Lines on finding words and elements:
========================================================================
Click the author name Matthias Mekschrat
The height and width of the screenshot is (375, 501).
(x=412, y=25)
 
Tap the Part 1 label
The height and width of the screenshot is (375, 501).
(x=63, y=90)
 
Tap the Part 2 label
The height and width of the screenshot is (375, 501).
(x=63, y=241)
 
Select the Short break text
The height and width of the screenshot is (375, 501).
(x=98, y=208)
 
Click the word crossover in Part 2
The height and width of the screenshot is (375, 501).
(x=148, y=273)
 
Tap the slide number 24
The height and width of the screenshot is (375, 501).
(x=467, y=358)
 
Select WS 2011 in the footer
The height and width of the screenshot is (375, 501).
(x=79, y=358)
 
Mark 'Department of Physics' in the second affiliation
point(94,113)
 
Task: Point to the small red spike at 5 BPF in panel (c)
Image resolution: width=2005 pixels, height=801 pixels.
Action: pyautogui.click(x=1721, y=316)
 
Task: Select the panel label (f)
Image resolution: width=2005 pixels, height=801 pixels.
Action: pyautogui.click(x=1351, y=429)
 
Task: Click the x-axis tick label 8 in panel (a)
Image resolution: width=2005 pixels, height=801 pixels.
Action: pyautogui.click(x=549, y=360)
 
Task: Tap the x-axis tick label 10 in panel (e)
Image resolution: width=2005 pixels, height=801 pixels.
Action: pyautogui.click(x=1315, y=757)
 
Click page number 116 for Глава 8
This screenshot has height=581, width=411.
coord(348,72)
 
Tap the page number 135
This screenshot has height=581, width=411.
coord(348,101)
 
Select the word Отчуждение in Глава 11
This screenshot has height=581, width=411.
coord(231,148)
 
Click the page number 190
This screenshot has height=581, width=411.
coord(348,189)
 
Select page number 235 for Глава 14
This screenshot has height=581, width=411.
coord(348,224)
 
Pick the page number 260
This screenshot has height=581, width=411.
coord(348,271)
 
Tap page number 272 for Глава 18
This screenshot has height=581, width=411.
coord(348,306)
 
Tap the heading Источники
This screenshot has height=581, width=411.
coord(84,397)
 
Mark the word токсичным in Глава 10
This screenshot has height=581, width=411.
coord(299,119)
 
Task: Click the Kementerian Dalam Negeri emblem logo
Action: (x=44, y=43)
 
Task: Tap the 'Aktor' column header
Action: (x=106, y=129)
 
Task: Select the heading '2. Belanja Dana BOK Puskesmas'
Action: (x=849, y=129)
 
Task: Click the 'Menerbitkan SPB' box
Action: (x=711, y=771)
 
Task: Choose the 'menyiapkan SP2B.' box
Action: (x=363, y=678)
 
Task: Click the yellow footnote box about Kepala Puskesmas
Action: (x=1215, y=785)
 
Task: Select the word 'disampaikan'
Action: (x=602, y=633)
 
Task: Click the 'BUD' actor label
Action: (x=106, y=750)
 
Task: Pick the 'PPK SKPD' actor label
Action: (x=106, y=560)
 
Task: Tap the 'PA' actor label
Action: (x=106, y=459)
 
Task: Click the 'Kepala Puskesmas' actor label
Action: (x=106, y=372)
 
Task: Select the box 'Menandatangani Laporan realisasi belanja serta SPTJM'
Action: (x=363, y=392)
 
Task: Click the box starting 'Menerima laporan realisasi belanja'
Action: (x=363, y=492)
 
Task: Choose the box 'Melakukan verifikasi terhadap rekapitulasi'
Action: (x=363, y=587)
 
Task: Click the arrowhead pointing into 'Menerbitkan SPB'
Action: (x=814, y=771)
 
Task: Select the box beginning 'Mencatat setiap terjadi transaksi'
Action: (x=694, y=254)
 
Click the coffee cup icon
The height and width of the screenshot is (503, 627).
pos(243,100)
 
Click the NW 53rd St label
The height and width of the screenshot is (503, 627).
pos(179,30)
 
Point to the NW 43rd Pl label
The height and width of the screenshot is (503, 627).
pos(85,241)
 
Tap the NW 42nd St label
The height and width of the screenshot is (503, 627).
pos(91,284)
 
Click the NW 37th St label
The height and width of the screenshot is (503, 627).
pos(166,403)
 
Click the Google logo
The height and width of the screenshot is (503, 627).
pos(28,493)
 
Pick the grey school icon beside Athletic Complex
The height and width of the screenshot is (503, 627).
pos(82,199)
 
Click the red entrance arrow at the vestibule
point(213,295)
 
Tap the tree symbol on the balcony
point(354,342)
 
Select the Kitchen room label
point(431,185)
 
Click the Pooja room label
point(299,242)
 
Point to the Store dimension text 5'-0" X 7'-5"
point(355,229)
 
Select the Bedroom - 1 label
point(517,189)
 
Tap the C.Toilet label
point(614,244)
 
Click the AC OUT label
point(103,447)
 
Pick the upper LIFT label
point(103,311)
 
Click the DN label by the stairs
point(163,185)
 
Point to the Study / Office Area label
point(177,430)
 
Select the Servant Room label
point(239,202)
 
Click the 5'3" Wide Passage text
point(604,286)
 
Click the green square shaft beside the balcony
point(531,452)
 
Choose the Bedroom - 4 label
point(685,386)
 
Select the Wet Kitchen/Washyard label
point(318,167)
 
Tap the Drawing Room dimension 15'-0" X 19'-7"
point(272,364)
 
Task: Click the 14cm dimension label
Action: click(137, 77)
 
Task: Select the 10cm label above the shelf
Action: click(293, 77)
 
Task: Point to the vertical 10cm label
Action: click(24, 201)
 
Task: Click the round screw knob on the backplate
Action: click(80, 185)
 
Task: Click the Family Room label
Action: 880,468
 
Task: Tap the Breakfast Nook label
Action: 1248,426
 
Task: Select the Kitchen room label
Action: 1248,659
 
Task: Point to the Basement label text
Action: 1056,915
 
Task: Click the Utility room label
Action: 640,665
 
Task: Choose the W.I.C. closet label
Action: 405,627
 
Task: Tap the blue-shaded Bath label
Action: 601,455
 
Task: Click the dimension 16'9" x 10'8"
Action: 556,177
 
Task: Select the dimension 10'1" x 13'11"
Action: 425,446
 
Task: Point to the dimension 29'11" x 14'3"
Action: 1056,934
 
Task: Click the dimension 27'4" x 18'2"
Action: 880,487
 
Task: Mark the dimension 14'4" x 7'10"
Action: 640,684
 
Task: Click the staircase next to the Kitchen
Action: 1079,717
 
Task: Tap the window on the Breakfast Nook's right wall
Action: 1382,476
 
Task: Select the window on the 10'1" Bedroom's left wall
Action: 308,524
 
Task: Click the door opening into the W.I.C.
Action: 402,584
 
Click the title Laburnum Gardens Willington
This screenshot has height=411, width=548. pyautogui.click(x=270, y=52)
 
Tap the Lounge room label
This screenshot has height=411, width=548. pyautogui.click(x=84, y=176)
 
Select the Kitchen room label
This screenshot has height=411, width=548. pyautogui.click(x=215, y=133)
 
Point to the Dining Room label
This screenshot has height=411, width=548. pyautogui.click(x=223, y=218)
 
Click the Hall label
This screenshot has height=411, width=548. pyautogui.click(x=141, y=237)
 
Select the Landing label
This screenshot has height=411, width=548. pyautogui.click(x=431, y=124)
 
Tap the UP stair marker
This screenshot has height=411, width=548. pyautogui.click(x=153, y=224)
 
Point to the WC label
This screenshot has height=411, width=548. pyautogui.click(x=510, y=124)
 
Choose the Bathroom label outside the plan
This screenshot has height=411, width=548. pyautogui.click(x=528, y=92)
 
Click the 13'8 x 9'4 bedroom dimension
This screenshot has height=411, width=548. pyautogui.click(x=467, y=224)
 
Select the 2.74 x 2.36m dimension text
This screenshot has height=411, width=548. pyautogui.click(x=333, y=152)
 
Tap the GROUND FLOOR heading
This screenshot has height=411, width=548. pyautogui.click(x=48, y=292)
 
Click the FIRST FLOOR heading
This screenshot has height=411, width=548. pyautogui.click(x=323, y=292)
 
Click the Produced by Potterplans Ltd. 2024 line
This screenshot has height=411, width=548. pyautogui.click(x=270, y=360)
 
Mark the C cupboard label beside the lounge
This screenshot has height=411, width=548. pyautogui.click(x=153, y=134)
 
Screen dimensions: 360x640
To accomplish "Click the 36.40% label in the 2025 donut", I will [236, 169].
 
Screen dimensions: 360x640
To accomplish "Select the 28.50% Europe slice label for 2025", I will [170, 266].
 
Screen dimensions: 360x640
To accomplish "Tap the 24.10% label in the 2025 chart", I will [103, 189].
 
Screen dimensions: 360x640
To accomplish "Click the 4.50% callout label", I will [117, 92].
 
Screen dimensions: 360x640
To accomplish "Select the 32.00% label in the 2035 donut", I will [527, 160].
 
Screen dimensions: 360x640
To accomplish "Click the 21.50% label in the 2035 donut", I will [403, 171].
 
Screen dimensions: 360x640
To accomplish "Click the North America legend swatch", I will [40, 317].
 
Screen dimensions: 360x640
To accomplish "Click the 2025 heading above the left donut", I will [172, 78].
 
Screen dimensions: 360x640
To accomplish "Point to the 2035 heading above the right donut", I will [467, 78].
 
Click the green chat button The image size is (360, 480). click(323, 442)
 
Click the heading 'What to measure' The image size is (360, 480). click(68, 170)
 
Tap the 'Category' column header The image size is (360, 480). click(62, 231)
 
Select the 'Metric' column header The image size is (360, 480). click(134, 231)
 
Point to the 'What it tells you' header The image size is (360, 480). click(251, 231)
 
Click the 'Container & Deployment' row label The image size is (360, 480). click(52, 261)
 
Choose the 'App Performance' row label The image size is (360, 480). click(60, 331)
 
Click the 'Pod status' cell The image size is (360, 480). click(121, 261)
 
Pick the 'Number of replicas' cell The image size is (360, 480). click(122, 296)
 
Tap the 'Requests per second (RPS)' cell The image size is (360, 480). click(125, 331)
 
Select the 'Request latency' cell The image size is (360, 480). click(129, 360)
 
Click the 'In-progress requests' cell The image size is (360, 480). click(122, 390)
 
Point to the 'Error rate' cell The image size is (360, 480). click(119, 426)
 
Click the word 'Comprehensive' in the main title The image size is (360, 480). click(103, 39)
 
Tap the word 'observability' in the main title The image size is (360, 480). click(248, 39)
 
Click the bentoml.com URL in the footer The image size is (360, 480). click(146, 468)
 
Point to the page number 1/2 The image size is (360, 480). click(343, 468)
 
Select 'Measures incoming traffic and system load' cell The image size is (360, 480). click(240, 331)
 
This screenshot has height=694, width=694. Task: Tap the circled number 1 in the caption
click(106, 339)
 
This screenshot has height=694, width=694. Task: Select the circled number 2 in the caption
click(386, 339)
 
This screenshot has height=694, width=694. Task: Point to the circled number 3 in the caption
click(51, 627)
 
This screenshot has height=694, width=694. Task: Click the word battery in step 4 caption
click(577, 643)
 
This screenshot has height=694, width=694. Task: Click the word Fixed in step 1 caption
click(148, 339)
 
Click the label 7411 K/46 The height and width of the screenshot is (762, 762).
========================================================================
REQUIREMENTS >>
Please copy the part that opens with the line containing "Task: Select the dimension" and closes with the line containing "width=548. pyautogui.click(x=84, y=176)", keeping every line. Shift each coordinate in the answers by -20.

ANSWER TO THE TASK >>
Task: Select the dimension 10'1" x 13'11"
Action: 405,426
 
Task: Point to the dimension 29'11" x 14'3"
Action: 1036,914
 
Task: Click the dimension 27'4" x 18'2"
Action: 860,467
 
Task: Mark the dimension 14'4" x 7'10"
Action: 620,664
 
Task: Click the staircase next to the Kitchen
Action: 1059,697
 
Task: Tap the window on the Breakfast Nook's right wall
Action: 1362,456
 
Task: Select the window on the 10'1" Bedroom's left wall
Action: 288,504
 
Task: Click the door opening into the W.I.C.
Action: 382,564
 
Click the title Laburnum Gardens Willington
This screenshot has height=411, width=548. pyautogui.click(x=250, y=32)
 
Tap the Lounge room label
This screenshot has height=411, width=548. pyautogui.click(x=64, y=156)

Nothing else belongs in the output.